Posts Tagged ‘lawyers’

New review: David Giacalone on BabyBarista and the Art of War

Here’s something we’ve never tried at Overlawyered: a full-length, original book review by an outside contributor. Blogger David Giacalone, whose now-inactive EthicalEsq. (later f/k/a) is fondly remembered and has often been linked in this space, has kindly offered to let us publish his newly written review of BabyBarista and the Art of War, a new novel based on Tim Kevan’s popular BabyBarista column for the U.K.’s Times (a paper to which I’ve contributed as an online columnist in the past). The novel has been hailed as a “Hogarthian romp” and a “satire with edge”; David says it displays its subjects, British lawyers,

acting very much like the worst segments of the American bar: taking huge fees for little work, entering settlements at their clients’ expense (to assure a fee, or to get to a golf course or an early lunch), exploiting underlings, disrespecting a “litigant in person” (pro se) party, making it dangerous to raise sexual harassment charges, etc. It was heartening to hear BabyB warn clients about the risks of no-win-no-fee (contingency) arrangements, and enlightening to see how personal injury claims are fabricated. For the entire 266 pages, the Bar’s foibles and vices are laid bare, but with a light (if exaggerated) touch rather than a heavy hand.

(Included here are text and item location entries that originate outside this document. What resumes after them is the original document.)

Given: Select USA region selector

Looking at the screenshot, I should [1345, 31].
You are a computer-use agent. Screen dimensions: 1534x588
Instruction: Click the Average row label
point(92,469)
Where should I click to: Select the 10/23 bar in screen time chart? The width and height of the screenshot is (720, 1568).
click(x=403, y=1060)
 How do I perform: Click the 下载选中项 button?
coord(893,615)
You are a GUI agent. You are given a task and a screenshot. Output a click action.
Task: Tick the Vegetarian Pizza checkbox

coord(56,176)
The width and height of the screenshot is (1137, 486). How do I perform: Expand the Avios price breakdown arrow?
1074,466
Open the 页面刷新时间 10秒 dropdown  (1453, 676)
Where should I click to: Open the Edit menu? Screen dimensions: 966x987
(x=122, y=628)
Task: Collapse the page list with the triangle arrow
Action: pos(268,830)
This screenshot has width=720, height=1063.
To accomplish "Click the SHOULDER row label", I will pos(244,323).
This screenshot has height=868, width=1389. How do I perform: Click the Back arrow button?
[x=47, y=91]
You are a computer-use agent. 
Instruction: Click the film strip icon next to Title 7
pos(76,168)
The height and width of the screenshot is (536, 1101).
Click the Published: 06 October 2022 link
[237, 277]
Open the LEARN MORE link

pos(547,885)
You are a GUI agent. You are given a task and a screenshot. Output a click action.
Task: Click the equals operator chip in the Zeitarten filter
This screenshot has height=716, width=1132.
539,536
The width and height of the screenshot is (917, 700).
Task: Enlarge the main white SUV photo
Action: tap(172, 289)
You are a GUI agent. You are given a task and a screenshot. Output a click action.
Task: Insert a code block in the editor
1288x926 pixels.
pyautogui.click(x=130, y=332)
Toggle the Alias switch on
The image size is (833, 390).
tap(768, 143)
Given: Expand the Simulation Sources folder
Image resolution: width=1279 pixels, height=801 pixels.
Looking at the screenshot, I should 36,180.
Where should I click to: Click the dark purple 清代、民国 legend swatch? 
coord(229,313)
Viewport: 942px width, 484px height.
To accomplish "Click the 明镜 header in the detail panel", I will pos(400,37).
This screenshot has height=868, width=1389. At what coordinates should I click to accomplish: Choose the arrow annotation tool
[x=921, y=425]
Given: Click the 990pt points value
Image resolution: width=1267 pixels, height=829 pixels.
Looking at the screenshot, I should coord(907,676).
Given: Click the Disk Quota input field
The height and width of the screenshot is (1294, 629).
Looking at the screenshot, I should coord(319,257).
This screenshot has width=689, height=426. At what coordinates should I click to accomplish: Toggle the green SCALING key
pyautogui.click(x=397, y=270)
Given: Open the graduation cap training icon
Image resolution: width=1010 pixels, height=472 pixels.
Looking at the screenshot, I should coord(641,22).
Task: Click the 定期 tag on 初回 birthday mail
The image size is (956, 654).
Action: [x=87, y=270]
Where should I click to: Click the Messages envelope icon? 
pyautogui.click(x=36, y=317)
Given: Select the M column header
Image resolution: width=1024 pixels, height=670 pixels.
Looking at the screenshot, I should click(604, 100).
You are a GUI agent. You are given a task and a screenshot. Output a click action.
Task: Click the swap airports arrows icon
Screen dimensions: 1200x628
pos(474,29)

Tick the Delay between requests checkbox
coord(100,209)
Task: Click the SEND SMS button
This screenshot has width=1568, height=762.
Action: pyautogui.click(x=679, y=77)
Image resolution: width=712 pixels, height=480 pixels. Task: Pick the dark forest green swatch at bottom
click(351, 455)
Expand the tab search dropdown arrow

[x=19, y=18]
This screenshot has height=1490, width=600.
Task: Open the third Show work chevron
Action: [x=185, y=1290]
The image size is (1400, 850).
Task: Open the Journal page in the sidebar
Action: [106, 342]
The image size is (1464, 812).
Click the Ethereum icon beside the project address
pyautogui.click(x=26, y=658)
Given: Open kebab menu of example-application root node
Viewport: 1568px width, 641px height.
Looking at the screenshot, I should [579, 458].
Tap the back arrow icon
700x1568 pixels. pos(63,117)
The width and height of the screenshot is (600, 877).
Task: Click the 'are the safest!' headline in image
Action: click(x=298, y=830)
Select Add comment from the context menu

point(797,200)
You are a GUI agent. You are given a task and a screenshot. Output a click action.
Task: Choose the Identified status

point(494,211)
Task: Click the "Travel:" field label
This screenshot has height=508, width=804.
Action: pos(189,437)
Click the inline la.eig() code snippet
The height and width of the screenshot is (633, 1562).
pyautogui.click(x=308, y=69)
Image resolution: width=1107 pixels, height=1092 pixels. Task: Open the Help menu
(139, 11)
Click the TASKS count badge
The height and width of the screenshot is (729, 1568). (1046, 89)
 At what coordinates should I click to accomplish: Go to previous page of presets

The review is longer than our usual blog post, so we’ve published it on a separate page here.

Great liars of the law

Our item on the lawyer who “lies so much he had to hire someone to call his dog” reminded Tom Freeland of a lawyer who flourished during the boom years in early Mississippi that began in the 1830s, one Ovid Bolus, Esq., as portrayed in a book of the 1850s:

Bolus was a natural liar, just as some horses are natural pacers, and some dogs natural setters. What he did in that walk, was from the irresistible promptings of instinct, and a disinterested love of art. His genius and his performances were free from the vulgar alloy of interest or temptation.

Accordingly, he did not labor a lie: he lied with a relish: he lied with a coming appetite, growing with what it fed on: he lied from the delight of invention and the charm of fictitious narrative.

The much longer passage of which that is a sample is well worth reading in its entirety, if only for its historical flavor (and not because any lawyers like that still walk among us, of course).

Freeland, incidentally, is well known to many readers as longtime contributor “NMC” at Folo, a blog that for years shed invaluable light on Mississippi politics and law and in particular the state’s judicial scandals; that blog and its editor Lotus have lately gone on hiatus, but Freeland has set up with his own Mississippi-focused blog.